Actual net loss of $11.9 million for first quarter 2011 was unchanged compared to pro forma net loss from continuing operations for first quarter 2010.

Actual First Quarter 2011 Compared to Pro Forma Fourth Quarter 2010

The following pro forma results for fourth quarter 2010 give effect to PAETEC’s acquisition of Cavalier Telephone as if it had occurred at the beginning of 2010. The pro forma information is not necessarily indicative of what the combined companies’ results of operations actually would have been if the acquisition had been completed as of the date indicated, nor of results that may be obtained in the future.

Actual total revenue of $495.5 million for first quarter 2011 represented an increase of 0.5% or $2.2 million over pro forma total revenue of $493.3 million for fourth quarter 2010. The increase in actual total revenue was primarily attributable to organic growth in core network services revenue which more than offset seasonality in the ISG product lines.
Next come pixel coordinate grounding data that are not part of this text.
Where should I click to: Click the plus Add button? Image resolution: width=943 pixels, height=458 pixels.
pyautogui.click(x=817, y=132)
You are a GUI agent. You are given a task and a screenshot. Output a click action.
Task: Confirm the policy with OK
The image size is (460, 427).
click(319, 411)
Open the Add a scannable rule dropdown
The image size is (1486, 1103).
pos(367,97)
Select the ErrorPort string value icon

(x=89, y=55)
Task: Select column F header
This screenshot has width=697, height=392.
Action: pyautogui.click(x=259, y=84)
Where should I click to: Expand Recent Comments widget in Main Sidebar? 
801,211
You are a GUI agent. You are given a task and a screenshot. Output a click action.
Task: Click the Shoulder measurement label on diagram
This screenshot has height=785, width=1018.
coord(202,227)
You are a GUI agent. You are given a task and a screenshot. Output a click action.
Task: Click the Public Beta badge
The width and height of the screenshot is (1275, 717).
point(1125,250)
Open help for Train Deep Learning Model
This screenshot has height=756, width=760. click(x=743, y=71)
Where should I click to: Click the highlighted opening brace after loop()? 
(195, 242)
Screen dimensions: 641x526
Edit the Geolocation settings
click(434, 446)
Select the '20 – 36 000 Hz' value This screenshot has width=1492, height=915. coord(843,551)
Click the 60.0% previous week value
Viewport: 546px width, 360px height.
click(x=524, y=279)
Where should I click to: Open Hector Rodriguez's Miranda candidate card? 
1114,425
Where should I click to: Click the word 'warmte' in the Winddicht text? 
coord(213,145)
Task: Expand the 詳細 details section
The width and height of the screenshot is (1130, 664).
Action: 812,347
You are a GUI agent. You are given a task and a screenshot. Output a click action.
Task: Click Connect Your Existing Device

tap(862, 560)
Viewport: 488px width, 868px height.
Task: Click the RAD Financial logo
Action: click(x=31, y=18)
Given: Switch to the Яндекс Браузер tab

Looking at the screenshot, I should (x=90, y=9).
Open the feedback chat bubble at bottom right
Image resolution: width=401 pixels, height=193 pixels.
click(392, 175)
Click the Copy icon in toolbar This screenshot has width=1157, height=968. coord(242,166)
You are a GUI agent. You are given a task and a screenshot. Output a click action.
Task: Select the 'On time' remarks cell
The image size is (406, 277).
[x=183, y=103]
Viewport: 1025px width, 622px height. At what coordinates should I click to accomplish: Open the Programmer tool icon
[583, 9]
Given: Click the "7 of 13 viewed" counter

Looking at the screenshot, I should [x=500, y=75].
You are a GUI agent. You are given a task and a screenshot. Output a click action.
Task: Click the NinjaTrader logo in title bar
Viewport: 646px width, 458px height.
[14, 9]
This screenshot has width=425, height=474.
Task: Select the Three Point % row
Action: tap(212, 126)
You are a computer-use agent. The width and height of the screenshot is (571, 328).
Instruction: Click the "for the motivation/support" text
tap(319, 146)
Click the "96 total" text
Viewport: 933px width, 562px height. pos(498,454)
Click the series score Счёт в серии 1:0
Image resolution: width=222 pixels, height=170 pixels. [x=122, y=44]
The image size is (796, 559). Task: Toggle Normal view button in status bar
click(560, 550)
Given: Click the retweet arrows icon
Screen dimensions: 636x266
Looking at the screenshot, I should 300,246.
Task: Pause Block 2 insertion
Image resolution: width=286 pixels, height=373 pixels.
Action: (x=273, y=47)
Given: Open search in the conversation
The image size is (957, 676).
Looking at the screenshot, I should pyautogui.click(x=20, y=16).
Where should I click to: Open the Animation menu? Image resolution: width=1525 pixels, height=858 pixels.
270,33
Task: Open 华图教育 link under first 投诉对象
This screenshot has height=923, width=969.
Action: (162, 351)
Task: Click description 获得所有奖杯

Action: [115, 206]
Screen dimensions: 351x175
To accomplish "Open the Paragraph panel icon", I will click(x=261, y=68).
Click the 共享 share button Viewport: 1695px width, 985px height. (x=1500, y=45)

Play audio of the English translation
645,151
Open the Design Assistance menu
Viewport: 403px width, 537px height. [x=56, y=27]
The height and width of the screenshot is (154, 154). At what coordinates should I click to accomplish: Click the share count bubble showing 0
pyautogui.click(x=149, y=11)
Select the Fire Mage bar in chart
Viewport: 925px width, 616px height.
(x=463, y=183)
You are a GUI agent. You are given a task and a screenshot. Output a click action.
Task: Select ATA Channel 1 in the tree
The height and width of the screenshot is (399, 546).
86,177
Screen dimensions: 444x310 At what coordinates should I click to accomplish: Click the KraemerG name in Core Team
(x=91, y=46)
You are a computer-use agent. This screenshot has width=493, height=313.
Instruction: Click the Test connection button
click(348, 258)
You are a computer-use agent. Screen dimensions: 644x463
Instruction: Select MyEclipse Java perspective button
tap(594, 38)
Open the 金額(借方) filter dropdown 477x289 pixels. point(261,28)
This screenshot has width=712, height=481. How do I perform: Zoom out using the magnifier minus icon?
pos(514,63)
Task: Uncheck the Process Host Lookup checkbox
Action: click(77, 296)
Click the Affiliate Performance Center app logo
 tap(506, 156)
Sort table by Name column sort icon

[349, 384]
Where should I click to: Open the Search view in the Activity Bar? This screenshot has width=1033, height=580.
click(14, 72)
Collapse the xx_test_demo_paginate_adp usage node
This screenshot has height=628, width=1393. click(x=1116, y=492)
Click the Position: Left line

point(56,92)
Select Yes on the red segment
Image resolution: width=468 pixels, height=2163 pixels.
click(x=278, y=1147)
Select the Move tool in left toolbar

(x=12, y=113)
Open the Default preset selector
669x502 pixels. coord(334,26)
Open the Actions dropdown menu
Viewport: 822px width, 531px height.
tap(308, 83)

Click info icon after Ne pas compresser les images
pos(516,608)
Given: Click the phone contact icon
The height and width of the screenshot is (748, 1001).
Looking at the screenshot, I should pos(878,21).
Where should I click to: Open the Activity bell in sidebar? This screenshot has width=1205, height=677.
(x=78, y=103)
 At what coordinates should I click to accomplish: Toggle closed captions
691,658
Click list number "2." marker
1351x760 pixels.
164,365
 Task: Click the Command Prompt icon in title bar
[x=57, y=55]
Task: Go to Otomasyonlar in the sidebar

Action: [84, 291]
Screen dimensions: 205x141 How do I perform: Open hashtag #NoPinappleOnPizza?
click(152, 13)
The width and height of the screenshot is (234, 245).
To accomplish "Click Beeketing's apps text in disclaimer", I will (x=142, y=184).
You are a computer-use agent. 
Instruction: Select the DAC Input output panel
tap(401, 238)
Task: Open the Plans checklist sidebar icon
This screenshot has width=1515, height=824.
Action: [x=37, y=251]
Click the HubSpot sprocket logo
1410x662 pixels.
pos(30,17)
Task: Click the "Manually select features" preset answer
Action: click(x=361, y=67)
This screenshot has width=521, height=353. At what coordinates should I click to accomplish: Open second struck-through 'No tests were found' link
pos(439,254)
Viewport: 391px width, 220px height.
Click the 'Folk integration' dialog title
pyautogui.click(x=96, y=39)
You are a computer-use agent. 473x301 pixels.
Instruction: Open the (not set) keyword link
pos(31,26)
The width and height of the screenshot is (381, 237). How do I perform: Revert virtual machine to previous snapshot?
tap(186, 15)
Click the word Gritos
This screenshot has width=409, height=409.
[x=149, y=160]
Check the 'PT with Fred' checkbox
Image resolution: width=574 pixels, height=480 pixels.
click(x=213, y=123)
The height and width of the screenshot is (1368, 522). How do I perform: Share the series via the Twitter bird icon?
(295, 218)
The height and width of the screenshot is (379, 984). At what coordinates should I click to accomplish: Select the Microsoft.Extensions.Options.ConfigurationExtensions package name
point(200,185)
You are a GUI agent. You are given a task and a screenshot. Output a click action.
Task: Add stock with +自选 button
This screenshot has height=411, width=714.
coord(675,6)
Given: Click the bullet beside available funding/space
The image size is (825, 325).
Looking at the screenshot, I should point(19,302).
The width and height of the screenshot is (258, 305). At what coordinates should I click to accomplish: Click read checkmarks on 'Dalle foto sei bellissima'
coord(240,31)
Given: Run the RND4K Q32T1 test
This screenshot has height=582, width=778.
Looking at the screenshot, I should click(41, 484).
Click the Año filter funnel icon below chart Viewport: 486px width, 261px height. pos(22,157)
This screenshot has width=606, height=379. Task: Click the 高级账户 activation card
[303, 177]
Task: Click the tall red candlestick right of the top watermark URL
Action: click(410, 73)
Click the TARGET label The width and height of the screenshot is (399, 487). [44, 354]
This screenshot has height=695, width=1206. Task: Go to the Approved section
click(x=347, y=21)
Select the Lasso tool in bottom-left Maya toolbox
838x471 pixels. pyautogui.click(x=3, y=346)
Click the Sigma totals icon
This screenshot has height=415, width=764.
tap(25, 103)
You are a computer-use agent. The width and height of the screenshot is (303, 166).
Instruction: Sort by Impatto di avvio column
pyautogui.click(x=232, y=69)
Actual adjusted EBITDA of $91.4 million for first quarter 2011 represented an increase of 4.4% or $3.8 million from pro forma adjusted EBITDA of $87.5 million for fourth quarter 2010.

Actual first quarter 2011 cost of goods sold was $233.9 million, a decrease of 2.7% or $6.4 million from pro forma cost of goods sold of $240.4 million for fourth quarter 2010. The decrease in costs was primarily due to improved network costs associated with the transition from SPA circuits to UNE. Actual gross margin increased 150 basis points to 52.8% for first quarter 2011 compared to pro forma gross margin of 51.3% for fourth quarter 2010. Actual SG&A expenses for first quarter 2011 were $172.7 million, an increase of 3.2% from pro forma SG&A expenses for fourth quarter 2010.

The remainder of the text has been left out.